D'après le passage ci-dessous sur la Corée du Nord, depuis quand un bureau français de coopération est-il en place à Pyongyang ?

-------- PASSAGE CITÉ --------

Car la Corée du Nord fascine et intrigue. Comme l'a souligné l'animateur des débats, le grand reporter Claude Vautrin (auteur de Grand reporter, le pas de côté, publié en 2015 par Kairos), dès un exposé liminaire clair, dense et ouvrant la porte à la confrontation d'idées, le pays est sous le feu des différentes propagandes. Tout au long de la conférence débat, illustrée par les photos prises cet été par Damien Jamet, aucun des aspects qui fait la singularité de la Corée n'a été éludé : économie, société, politique, diplomatie et, bien évidemment, échanges universitaires, conformes à l'objectif de la mise en place - depuis septembre 2011 - d'un bureau français de coopération à Pyongyang, et dont Damien Jamet a logiquement rencontré le directeur, Emmanuel Rousseau lors de son séjour en RPD de Corée. Il s'agit de la première représentation diplomatique française jamais établie dans le pays avant, espérons-le, que se nouent des relations diplomatiques complètes. En effet, la France est l'un des deux derniers pays de l'Union européenne (avec l'Estonie) à ne pas avoir franchi le cap de l'établissement de relations diplomatiques complètes, ce qui a contribué au recul de son influence en Asie du Nord-Est par rapport à d'autres pays occidentaux, au premier rang desquels l'Allemagne.

-------- ENTRÉES DE DONNÉES --------

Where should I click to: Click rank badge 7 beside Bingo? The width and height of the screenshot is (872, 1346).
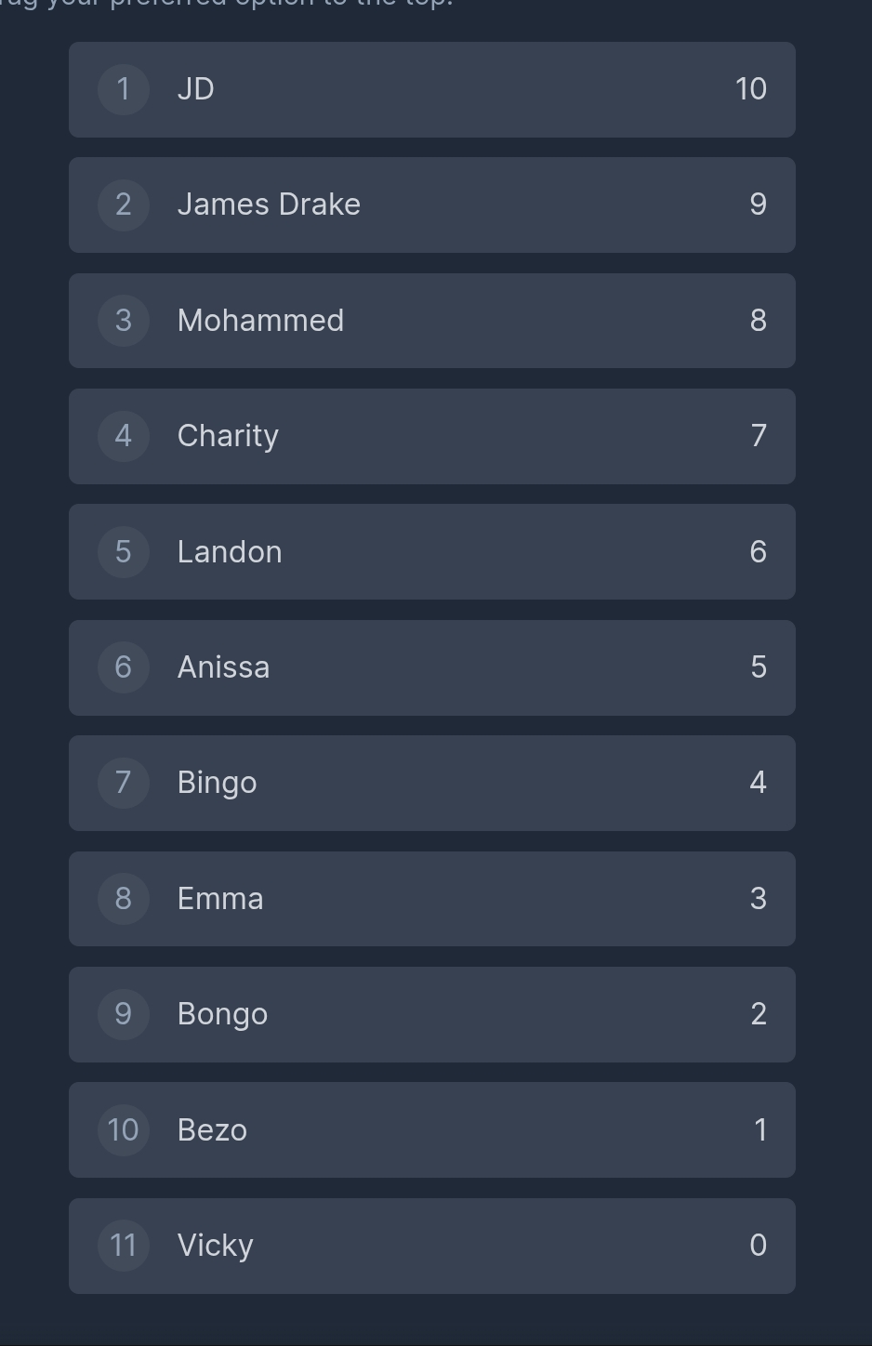[x=124, y=783]
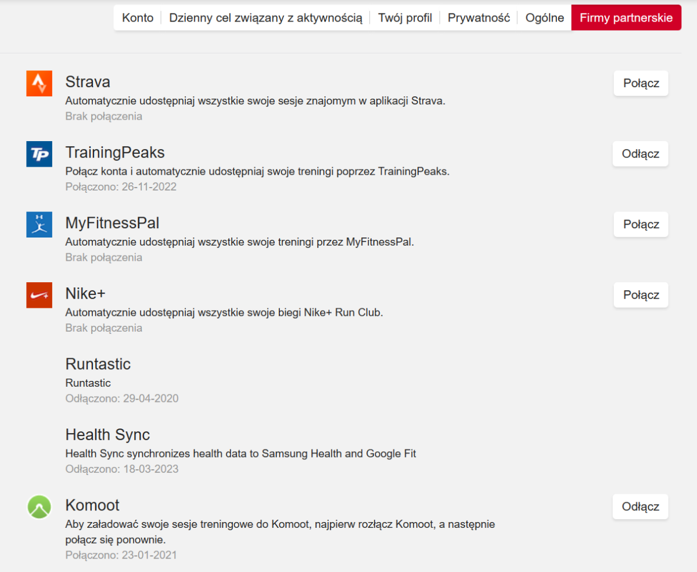Click the Firmy partnerskie tab
Screen dimensions: 697x572
click(626, 18)
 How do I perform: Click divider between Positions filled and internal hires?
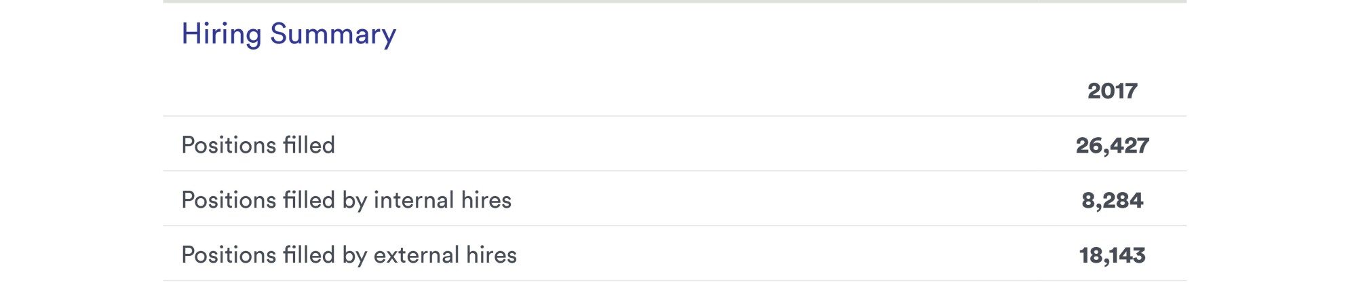click(674, 171)
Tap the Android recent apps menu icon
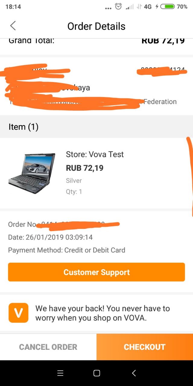Screen dimensions: 193x386 pos(60,373)
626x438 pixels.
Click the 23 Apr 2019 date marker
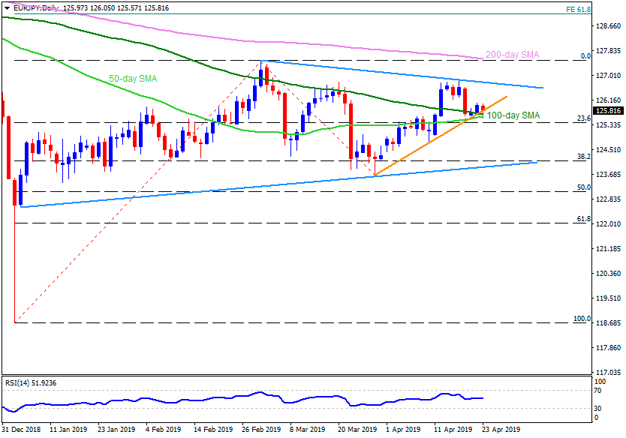point(500,431)
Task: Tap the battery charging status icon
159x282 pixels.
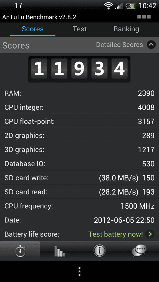Action: tap(130, 6)
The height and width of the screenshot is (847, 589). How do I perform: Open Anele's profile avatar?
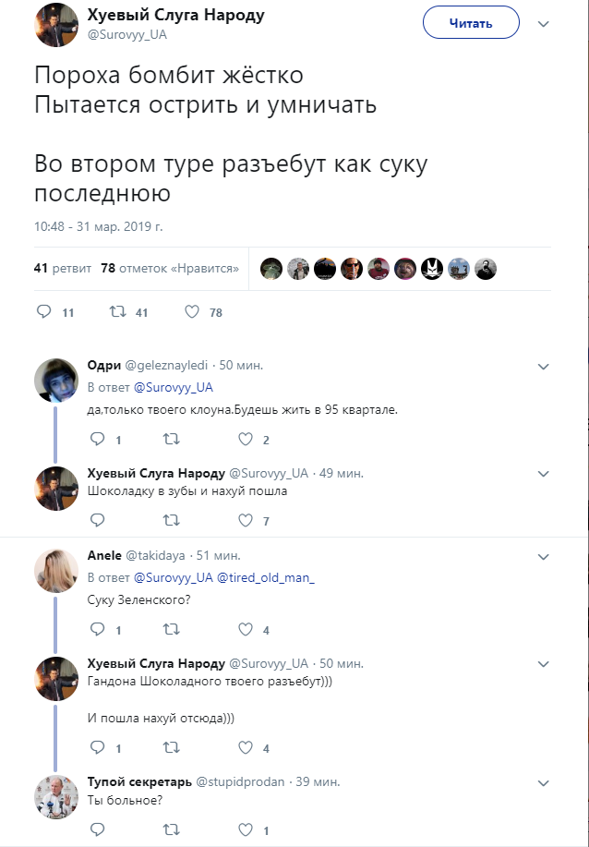tap(55, 571)
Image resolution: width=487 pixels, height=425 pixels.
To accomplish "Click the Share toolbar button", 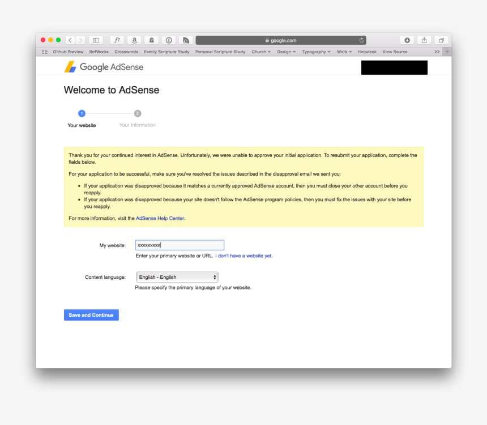I will pyautogui.click(x=424, y=40).
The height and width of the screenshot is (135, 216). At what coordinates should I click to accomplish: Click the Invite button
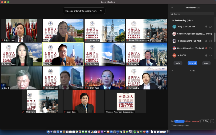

--------

RÉPONSE: Depuis septembre 2011.